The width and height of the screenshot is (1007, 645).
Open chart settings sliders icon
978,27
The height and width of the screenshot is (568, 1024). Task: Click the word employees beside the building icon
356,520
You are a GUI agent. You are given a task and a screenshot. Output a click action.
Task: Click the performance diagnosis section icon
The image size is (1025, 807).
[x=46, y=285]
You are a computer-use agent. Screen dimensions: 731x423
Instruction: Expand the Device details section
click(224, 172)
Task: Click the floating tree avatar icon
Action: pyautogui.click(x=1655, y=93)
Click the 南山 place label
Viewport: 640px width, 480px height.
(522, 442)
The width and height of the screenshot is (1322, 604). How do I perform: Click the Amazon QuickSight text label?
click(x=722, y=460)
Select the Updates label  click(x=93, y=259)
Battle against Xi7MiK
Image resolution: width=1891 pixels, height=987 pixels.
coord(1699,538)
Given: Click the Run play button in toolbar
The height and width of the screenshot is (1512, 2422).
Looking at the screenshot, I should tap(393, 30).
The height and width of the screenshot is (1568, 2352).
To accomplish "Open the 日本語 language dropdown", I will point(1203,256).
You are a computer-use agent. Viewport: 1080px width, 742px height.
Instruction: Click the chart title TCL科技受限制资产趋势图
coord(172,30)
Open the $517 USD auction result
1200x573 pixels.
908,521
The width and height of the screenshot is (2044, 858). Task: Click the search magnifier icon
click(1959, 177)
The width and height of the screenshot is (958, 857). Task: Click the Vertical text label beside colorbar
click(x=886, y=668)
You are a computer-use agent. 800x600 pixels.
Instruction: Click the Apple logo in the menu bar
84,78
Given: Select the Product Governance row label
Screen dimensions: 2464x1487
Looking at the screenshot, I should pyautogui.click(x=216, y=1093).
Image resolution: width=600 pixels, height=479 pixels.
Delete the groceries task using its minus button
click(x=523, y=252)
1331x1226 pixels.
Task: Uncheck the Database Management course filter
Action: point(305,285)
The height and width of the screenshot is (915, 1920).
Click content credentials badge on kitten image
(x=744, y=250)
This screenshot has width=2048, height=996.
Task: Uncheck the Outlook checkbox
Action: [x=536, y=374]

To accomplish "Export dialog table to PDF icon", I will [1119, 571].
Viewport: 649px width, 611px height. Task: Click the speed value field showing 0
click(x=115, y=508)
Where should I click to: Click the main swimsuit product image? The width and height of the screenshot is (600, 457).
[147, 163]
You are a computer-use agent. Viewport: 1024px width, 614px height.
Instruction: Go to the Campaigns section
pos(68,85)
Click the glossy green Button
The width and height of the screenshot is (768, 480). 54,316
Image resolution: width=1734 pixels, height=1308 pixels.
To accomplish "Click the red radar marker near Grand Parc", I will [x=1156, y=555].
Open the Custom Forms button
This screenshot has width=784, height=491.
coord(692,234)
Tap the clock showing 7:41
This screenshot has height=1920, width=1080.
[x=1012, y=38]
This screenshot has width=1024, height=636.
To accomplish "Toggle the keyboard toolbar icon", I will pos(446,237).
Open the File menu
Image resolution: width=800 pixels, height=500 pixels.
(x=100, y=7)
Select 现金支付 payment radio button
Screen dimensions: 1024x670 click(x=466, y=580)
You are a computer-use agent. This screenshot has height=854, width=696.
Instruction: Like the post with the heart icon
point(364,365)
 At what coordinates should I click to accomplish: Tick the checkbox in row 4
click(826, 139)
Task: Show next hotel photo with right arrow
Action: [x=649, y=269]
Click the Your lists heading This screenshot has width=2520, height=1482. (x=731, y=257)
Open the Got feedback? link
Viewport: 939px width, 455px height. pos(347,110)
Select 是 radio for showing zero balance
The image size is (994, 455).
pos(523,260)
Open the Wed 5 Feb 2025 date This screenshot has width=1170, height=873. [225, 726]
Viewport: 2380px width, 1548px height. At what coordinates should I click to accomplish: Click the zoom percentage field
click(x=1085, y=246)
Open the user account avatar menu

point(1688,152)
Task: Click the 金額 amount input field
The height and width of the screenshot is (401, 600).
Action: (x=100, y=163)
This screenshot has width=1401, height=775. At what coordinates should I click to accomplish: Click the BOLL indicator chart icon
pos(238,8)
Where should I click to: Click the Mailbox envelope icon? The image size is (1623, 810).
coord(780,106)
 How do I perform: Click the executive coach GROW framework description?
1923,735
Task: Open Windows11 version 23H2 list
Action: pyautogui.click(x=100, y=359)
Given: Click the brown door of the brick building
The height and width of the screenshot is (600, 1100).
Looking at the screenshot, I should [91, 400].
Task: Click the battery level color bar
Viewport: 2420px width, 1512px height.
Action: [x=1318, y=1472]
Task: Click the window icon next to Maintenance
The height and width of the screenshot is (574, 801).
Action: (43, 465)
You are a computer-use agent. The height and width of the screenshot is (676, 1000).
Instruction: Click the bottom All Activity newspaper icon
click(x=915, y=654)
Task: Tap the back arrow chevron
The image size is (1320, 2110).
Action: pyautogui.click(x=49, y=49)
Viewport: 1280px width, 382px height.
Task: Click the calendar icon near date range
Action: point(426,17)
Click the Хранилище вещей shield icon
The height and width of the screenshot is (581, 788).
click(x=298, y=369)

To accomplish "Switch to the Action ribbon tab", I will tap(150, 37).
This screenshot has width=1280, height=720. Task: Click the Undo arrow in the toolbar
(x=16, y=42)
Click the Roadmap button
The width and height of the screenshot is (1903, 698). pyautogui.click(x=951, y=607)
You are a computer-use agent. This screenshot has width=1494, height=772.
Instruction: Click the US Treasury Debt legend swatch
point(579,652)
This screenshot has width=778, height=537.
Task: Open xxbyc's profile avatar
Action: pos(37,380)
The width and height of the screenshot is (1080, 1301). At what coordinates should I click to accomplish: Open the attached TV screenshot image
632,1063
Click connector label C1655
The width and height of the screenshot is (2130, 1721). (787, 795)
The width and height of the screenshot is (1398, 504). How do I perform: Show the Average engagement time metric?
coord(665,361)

▬▬▬▬▬▬

> Task prompt
Rewrite every item above, replacing the phrase "computer-use agent" with "desktop automation agent" wherever it occurs and leaving everything else unchanged.

> Response to the task
The width and height of the screenshot is (1007, 645).
Open chart settings sliders icon
978,27
The height and width of the screenshot is (568, 1024). Task: Click the word employees beside the building icon
356,520
You are a GUI agent. You are given a task and a screenshot. Output a click action.
Task: Click the performance diagnosis section icon
The image size is (1025, 807).
[x=46, y=285]
You are a desktop automation agent. Screen dimensions: 731x423
Instruction: Expand the Device details section
click(224, 172)
Task: Click the floating tree avatar icon
Action: pyautogui.click(x=1655, y=93)
Click the 南山 place label
Viewport: 640px width, 480px height.
(522, 442)
The width and height of the screenshot is (1322, 604). How do I perform: Click the Amazon QuickSight text label?
click(x=722, y=460)
Select the Updates label  click(x=93, y=259)
Battle against Xi7MiK
Image resolution: width=1891 pixels, height=987 pixels.
coord(1699,538)
Given: Click the Run play button in toolbar
The height and width of the screenshot is (1512, 2422).
Looking at the screenshot, I should tap(393, 30).
The height and width of the screenshot is (1568, 2352).
To accomplish "Open the 日本語 language dropdown", I will point(1203,256).
You are a desktop automation agent. Viewport: 1080px width, 742px height.
Instruction: Click the chart title TCL科技受限制资产趋势图
coord(172,30)
Open the $517 USD auction result
1200x573 pixels.
908,521
The width and height of the screenshot is (2044, 858). Task: Click the search magnifier icon
click(1959, 177)
The width and height of the screenshot is (958, 857). Task: Click the Vertical text label beside colorbar
click(x=886, y=668)
You are a desktop automation agent. 800x600 pixels.
Instruction: Click the Apple logo in the menu bar
84,78
Given: Select the Product Governance row label
Screen dimensions: 2464x1487
Looking at the screenshot, I should pyautogui.click(x=216, y=1093).
Image resolution: width=600 pixels, height=479 pixels.
Delete the groceries task using its minus button
click(x=523, y=252)
1331x1226 pixels.
Task: Uncheck the Database Management course filter
Action: point(305,285)
The height and width of the screenshot is (915, 1920).
Click content credentials badge on kitten image
(x=744, y=250)
This screenshot has width=2048, height=996.
Task: Uncheck the Outlook checkbox
Action: [x=536, y=374]

To accomplish "Export dialog table to PDF icon", I will [1119, 571].
Viewport: 649px width, 611px height. Task: Click the speed value field showing 0
click(x=115, y=508)
Where should I click to: Click the main swimsuit product image? The width and height of the screenshot is (600, 457).
[147, 163]
You are a desktop automation agent. Viewport: 1024px width, 614px height.
Instruction: Go to the Campaigns section
pos(68,85)
Click the glossy green Button
The width and height of the screenshot is (768, 480). 54,316
Image resolution: width=1734 pixels, height=1308 pixels.
To accomplish "Click the red radar marker near Grand Parc", I will [x=1156, y=555].
Open the Custom Forms button
This screenshot has width=784, height=491.
coord(692,234)
Tap the clock showing 7:41
This screenshot has height=1920, width=1080.
[x=1012, y=38]
This screenshot has width=1024, height=636.
To accomplish "Toggle the keyboard toolbar icon", I will pos(446,237).
Open the File menu
Image resolution: width=800 pixels, height=500 pixels.
(x=100, y=7)
Select 现金支付 payment radio button
Screen dimensions: 1024x670 click(x=466, y=580)
You are a desktop automation agent. This screenshot has height=854, width=696.
Instruction: Like the post with the heart icon
point(364,365)
 At what coordinates should I click to accomplish: Tick the checkbox in row 4
click(826, 139)
Task: Show next hotel photo with right arrow
Action: [x=649, y=269]
Click the Your lists heading This screenshot has width=2520, height=1482. (x=731, y=257)
Open the Got feedback? link
Viewport: 939px width, 455px height. pos(347,110)
Select 是 radio for showing zero balance
The image size is (994, 455).
pos(523,260)
Open the Wed 5 Feb 2025 date This screenshot has width=1170, height=873. [225, 726]
Viewport: 2380px width, 1548px height. At what coordinates should I click to accomplish: Click the zoom percentage field
click(x=1085, y=246)
Open the user account avatar menu

point(1688,152)
Task: Click the 金額 amount input field
The height and width of the screenshot is (401, 600).
Action: (x=100, y=163)
This screenshot has width=1401, height=775. At what coordinates should I click to accomplish: Click the BOLL indicator chart icon
pos(238,8)
Where should I click to: Click the Mailbox envelope icon? The image size is (1623, 810).
coord(780,106)
 How do I perform: Click the executive coach GROW framework description?
1923,735
Task: Open Windows11 version 23H2 list
Action: pyautogui.click(x=100, y=359)
Given: Click the brown door of the brick building
The height and width of the screenshot is (600, 1100).
Looking at the screenshot, I should [91, 400].
Task: Click the battery level color bar
Viewport: 2420px width, 1512px height.
Action: [x=1318, y=1472]
Task: Click the window icon next to Maintenance
The height and width of the screenshot is (574, 801).
Action: (43, 465)
You are a desktop automation agent. The height and width of the screenshot is (676, 1000).
Instruction: Click the bottom All Activity newspaper icon
click(x=915, y=654)
Task: Tap the back arrow chevron
The image size is (1320, 2110).
Action: pyautogui.click(x=49, y=49)
Viewport: 1280px width, 382px height.
Task: Click the calendar icon near date range
Action: point(426,17)
Click the Хранилище вещей shield icon
The height and width of the screenshot is (581, 788).
click(x=298, y=369)

To accomplish "Switch to the Action ribbon tab", I will tap(150, 37).
This screenshot has width=1280, height=720. Task: Click the Undo arrow in the toolbar
(x=16, y=42)
Click the Roadmap button
The width and height of the screenshot is (1903, 698). pyautogui.click(x=951, y=607)
You are a desktop automation agent. This screenshot has width=1494, height=772.
Instruction: Click the US Treasury Debt legend swatch
point(579,652)
This screenshot has width=778, height=537.
Task: Open xxbyc's profile avatar
Action: pos(37,380)
The width and height of the screenshot is (1080, 1301). At what coordinates should I click to accomplish: Open the attached TV screenshot image
632,1063
Click connector label C1655
The width and height of the screenshot is (2130, 1721). (787, 795)
The width and height of the screenshot is (1398, 504). How do I perform: Show the Average engagement time metric?
coord(665,361)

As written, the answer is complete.